Your objective
Quote exactly, and only, the lines of the material below from the line with "Instruction: Click the" through the line with "Open the View".

Records shown

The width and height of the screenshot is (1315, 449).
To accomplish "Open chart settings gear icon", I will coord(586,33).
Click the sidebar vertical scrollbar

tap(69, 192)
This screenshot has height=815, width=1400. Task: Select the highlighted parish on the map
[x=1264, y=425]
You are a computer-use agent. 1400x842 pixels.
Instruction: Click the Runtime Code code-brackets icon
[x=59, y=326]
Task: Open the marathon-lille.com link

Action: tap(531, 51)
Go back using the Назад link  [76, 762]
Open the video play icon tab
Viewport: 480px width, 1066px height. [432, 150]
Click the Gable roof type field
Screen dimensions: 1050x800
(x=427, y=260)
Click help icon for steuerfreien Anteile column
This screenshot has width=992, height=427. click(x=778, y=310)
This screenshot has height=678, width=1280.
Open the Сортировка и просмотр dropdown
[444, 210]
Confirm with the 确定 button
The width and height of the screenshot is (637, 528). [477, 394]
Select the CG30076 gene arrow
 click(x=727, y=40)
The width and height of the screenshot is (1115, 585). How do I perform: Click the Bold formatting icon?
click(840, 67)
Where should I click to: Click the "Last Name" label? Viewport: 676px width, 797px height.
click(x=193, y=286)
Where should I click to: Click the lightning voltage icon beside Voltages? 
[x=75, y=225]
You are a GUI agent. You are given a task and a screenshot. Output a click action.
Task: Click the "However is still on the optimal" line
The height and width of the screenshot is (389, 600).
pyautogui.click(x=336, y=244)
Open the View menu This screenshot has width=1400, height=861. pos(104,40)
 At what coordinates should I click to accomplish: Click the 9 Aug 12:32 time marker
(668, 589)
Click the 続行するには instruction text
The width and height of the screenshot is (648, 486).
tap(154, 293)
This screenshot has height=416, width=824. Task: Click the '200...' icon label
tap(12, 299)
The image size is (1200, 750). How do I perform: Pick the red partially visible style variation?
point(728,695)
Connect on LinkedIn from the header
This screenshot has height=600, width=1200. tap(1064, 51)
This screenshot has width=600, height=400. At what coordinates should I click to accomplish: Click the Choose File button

Exercise answer
Instruction: Click the Runtime Code code-brackets icon
[x=59, y=326]
Task: Open the marathon-lille.com link

Action: tap(531, 51)
Go back using the Назад link  [76, 762]
Open the video play icon tab
Viewport: 480px width, 1066px height. [432, 150]
Click the Gable roof type field
Screen dimensions: 1050x800
(x=427, y=260)
Click help icon for steuerfreien Anteile column
This screenshot has width=992, height=427. click(x=778, y=310)
This screenshot has height=678, width=1280.
Open the Сортировка и просмотр dropdown
[444, 210]
Confirm with the 确定 button
The width and height of the screenshot is (637, 528). [477, 394]
Select the CG30076 gene arrow
 click(x=727, y=40)
The width and height of the screenshot is (1115, 585). How do I perform: Click the Bold formatting icon?
click(840, 67)
Where should I click to: Click the "Last Name" label? Viewport: 676px width, 797px height.
click(x=193, y=286)
Where should I click to: Click the lightning voltage icon beside Voltages? 
[x=75, y=225]
You are a GUI agent. You are given a task and a screenshot. Output a click action.
Task: Click the "However is still on the optimal" line
The height and width of the screenshot is (389, 600).
pyautogui.click(x=336, y=244)
Open the View menu This screenshot has width=1400, height=861. pos(104,40)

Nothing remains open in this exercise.